Fiscal prudence is learned either by nurturing it in our attitude for life and business or by force. Greed is human nature and partly a stepping stone for learning the real truth that sustainable business cannot be achieved if leaders, managers, investors, lenders, managers don’t accept it in time. You can only pace uphill but if you keep running at a high speed beyond the peak, downhill towards the valley, you ought to fall as gravity rules persist.
CONDITION OF INDIAN ASSETS-
Private Equity, Family Offices, Business Houses from various sectors invested heavily in land from 2005-2008, followed by Banks and NBFC’s lending for development at higher valuations as market valuation without considering actual costs of land and construction, market absorption i.e. real demand of end-users. The growth was more of an investment push than demand-pull. Supply outstripped while demand faltered.
As FDI funds dried up after the 2008 Global Fiscal crisis while most developers promised multiple projects only on banners, posters, and brochures. Banks and NBFC’s continued lending considering the largest growing democracy of India has enough domestic growth in control even if there is a global meltdown with no afterthought of potentially large NPA’s in the making.
None of the large investors or lenders then questioned land sellers or developers on why most the land transaction price was not a realistic (residual value of the entire project) but was actually extortion money being extracted from en customers. Abnormal Land valuation across India is the main culprit for today’s unimaginable calmness, fuelled by the greedy land traders in the last decade.
Most banks competed with other banks and continued lending for small and large projects without proper due-diligence creating more assets (loan books) for banks.
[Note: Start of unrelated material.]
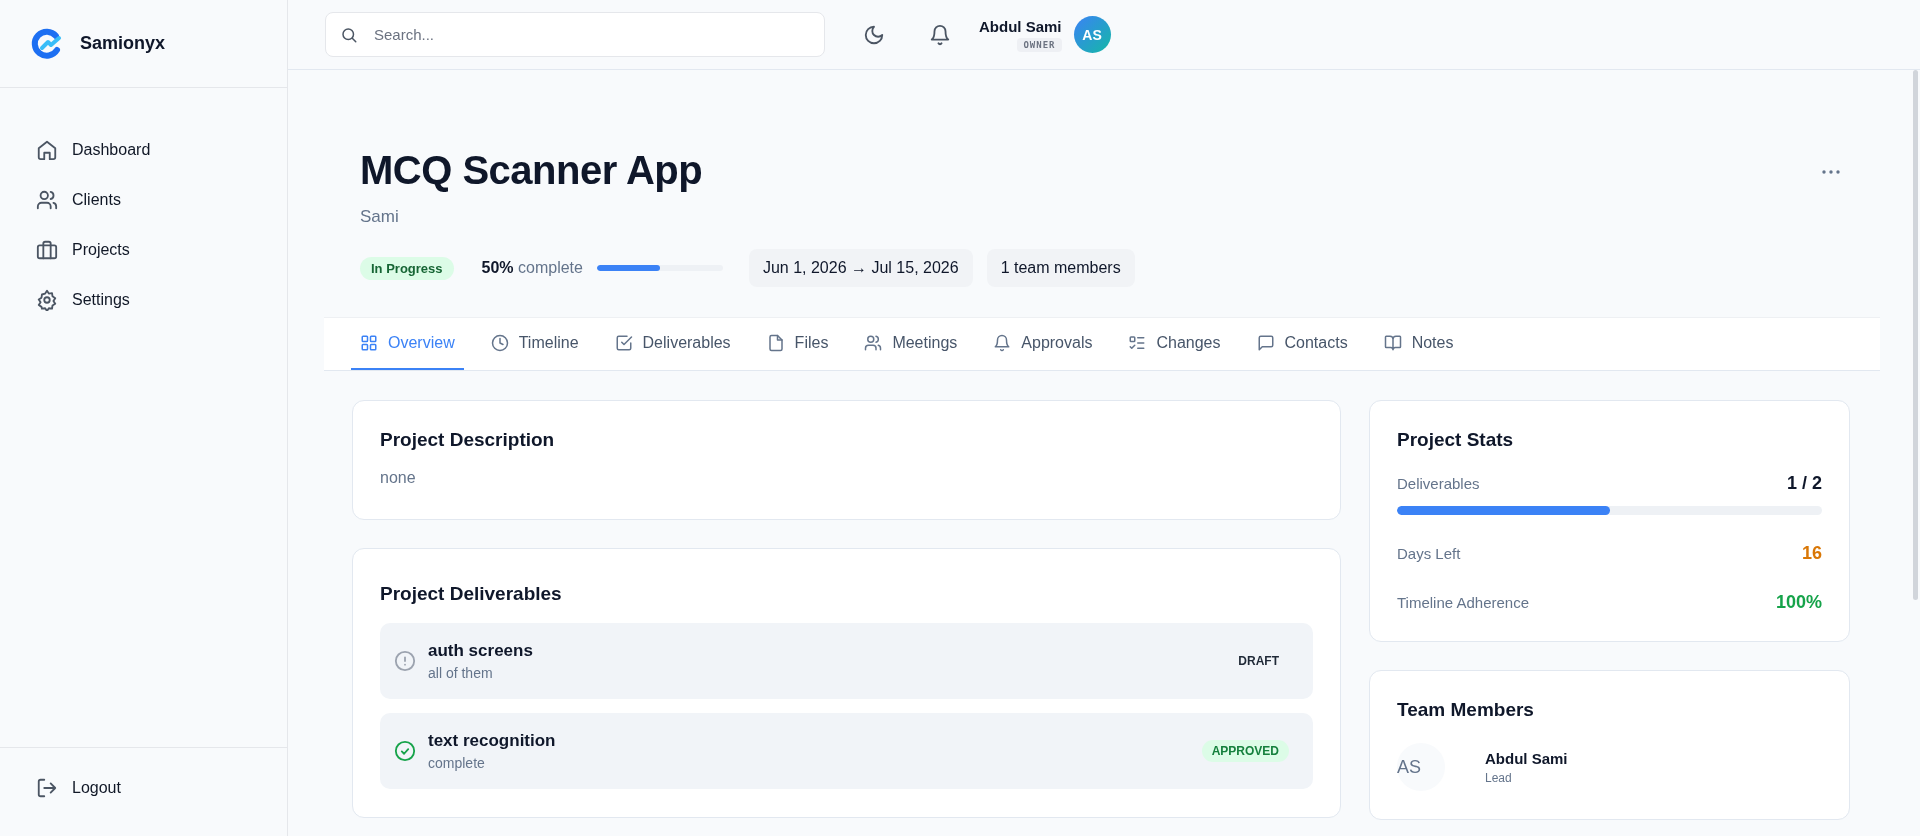 This screenshot has width=1920, height=836. What do you see at coordinates (624, 343) in the screenshot?
I see `checkbox-icon` at bounding box center [624, 343].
As supply enhanced, while the disposable income of potential customers did not grow relatively, cashflows for developers strangled; repayments of banks and NBFC’s were restructured assuming eventually, cashflows will improve or more equity will be pumped in to sort out the issues.
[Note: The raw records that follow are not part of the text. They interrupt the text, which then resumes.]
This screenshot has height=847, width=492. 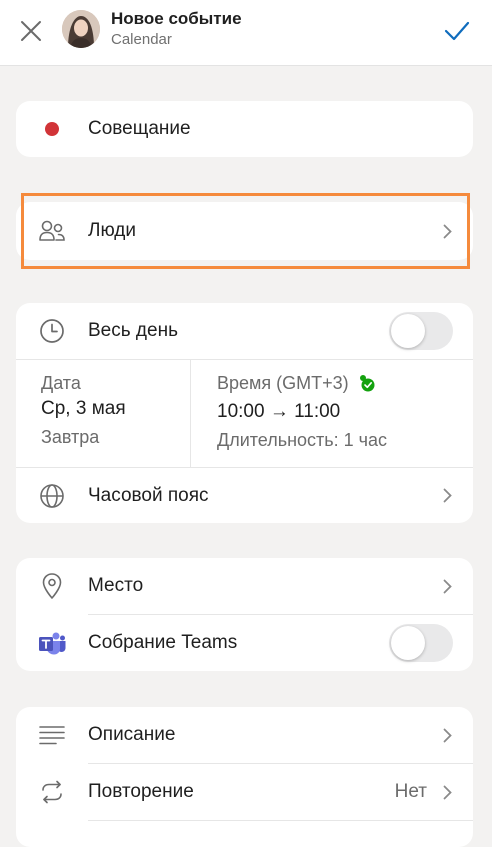 I want to click on save-button, so click(x=457, y=31).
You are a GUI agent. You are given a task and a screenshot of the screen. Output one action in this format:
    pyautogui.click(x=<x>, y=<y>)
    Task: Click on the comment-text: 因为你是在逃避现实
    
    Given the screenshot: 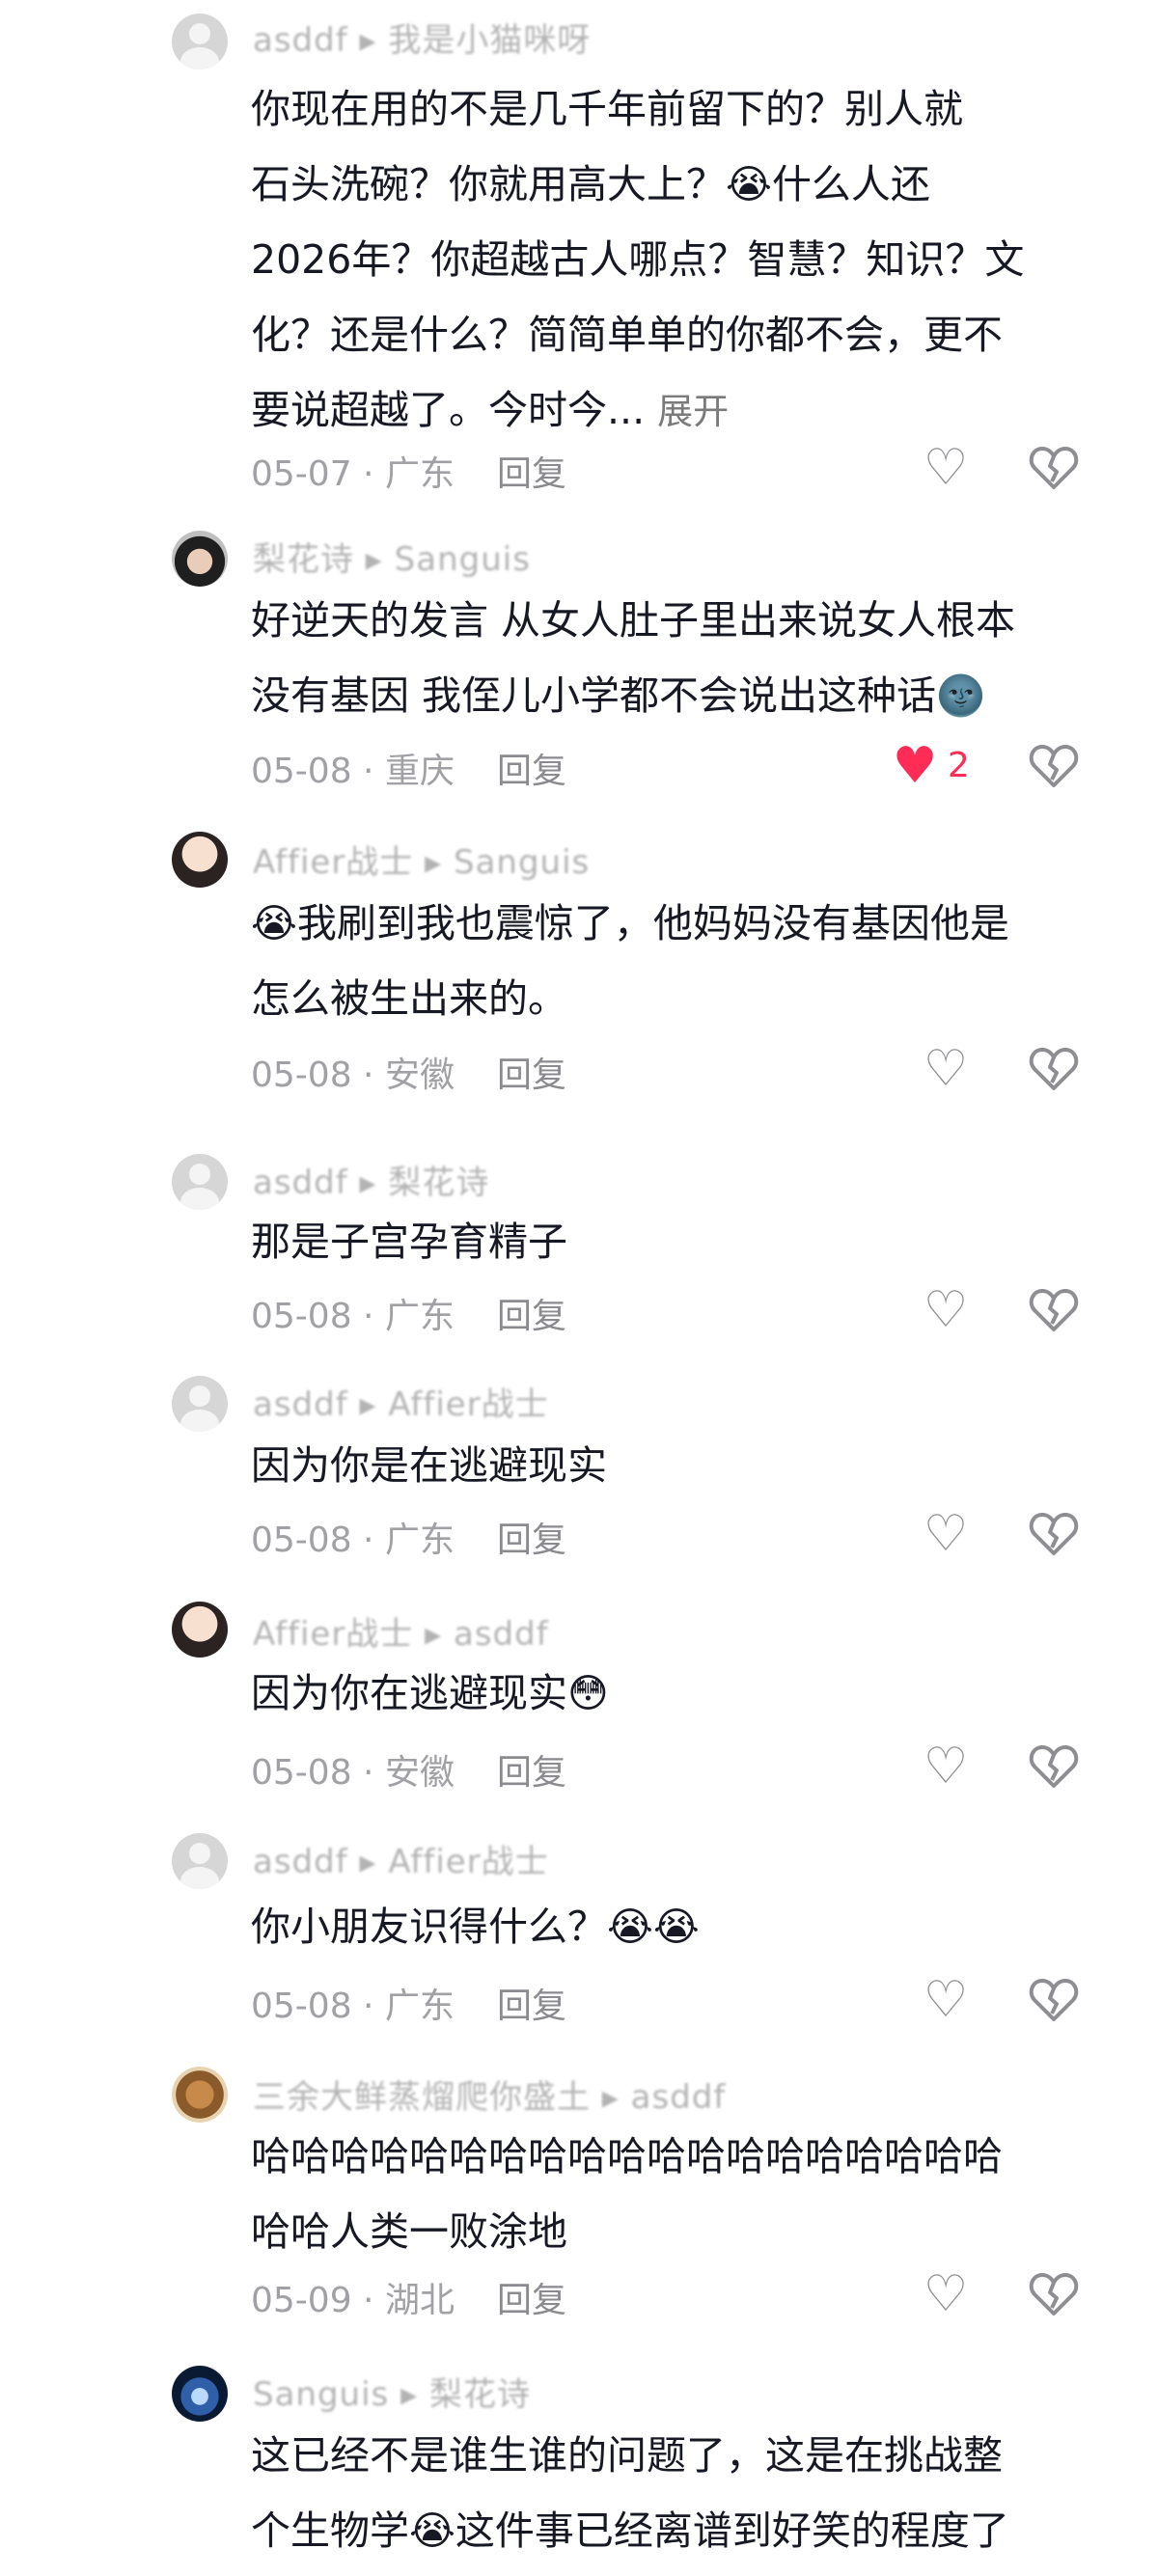 What is the action you would take?
    pyautogui.click(x=429, y=1466)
As developers faltered on payments to some landowners, while not been able to accomplish multiple projects launched in hopes of exponential growth, having raised tons of advance from customers and investors; lenders have been left in the lurch while PE investors are either stuck up with the dead assets or have been left staring at negative returns while adding to the woes, ₹ (INR) crashed in global Forex markets from ₹40/$ in 2007 to ₹68-70 /$ in 2019.
While more than a decade has passed since the Lehman Crisis, banks and NBFC’s have grown with more NPA’s, Equity Fund investors have been waiting for exits or sold their ownership in distress, landowners have invested again in the land becoming “Asset Rich Cash Poor”. Only species who have filed for substantially higher IT returns in the last decade are many politicians
and their allies.
Land valuations have never been ascertained by other valuation processes other than market comparables which are actually deceiving as market research reports are authenticated with a bias of who pays for it.
Till land valuations and in turn asset valuations do not take a hit and become realistic numbers, impacting bank loans and thus creating distress assets, real estate business will not return to thriving pace as it began its journey in 2005.
If Developers agree to sell land, they have to pay back the debt to banks and landowners (politicians disguised in various forms) take away the leftover, markets can revive again. But is anyone ready to absorb shock as unlike USA or EU, Quantitative Easing (QE)is not possible with Indian ₹ status in global Forex market and Fiscal deficits demon raising it third eye in the form of ratings?
Indian Real Estate Space is yet to see the real shock of its past karma.
Are there any solutions to the woes of ailing Indian Real Estate sector to make it jump back to a sustainable pace of growth? Or we are happy to be Asset Rich With poor liquidity till it hits really hard on our face.